The foursome, joined by Human Dick, Stephanie, and now Andrea and Dom are all back at the house for some post-date hang time. Again, nobody is in the pool. Or the hot tub, or by the open bar. In fact, everyone except Andrea is stone-cold sober. Andrea, on the other hand, still believes in the old ways. She gets wasted and tries to instigate some fights and nothing works. Stephanie and Chris go off to bond, with their clothes on. Fallon has a meltdown. Kerri continues her one-women show of Sophie’s Choice. (Chris or Mason, Mason or Chris. Or do I choose myself over all of these dudes?)

Okay, time to wake up; I swear things are about to get interesting. Well, maybe.

During elimination, of course, Chris chooses again to keep Fallon. He realizes that Fallon is the only girl who stood back and respected the journey he needed to take (or, the journey his dick needed to take).
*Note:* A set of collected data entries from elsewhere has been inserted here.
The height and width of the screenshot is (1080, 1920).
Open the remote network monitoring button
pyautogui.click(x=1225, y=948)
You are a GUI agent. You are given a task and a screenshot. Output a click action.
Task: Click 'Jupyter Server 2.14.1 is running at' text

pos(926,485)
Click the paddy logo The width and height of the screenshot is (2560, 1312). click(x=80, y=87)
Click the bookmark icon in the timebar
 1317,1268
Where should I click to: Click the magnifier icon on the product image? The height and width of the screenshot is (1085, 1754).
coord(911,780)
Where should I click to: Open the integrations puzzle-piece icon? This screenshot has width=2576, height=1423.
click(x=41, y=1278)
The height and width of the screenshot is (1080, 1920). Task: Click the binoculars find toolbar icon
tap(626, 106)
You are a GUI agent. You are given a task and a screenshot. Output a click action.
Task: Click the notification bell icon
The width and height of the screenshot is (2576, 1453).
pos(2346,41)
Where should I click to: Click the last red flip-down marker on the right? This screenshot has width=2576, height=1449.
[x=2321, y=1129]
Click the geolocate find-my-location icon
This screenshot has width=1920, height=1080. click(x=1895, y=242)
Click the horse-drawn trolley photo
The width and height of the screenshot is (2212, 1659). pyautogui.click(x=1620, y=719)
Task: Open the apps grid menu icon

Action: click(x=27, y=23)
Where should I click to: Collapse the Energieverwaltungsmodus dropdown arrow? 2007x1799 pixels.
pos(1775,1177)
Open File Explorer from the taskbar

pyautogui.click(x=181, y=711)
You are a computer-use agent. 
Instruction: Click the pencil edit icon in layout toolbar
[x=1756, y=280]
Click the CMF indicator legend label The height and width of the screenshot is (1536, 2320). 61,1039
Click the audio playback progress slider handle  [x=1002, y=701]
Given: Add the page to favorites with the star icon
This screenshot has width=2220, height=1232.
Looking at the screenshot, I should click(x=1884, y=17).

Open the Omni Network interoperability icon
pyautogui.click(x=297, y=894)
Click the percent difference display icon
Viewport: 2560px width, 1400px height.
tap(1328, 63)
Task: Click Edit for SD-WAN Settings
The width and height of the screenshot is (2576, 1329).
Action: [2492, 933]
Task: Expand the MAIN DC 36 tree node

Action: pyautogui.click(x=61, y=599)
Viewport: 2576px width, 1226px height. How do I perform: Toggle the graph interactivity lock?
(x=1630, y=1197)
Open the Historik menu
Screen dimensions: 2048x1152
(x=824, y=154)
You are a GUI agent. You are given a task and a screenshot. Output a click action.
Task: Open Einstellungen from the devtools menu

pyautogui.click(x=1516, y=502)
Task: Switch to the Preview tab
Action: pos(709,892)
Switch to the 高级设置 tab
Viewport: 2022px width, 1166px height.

Any informed viewer would assume that Kerri would see this as a loss, realize she couldn’t get Chris away from Fallon if she started wearing Fallon’s skin as a coat, and string MasonOprah along another week for the self-esteem boost.

But, a twist: Kerri decides to send both MasonOprah and "Whoisthatguy?" Dom home. She said, “I want to be alone,” but really her laser-focused eyes said, “Chris, you will be mine.” Game on.

MasonOprah goes out in the best, most inspirational way possible. With one last naked frolic in the sea.

Most Awkward Naked Activity: dick karate.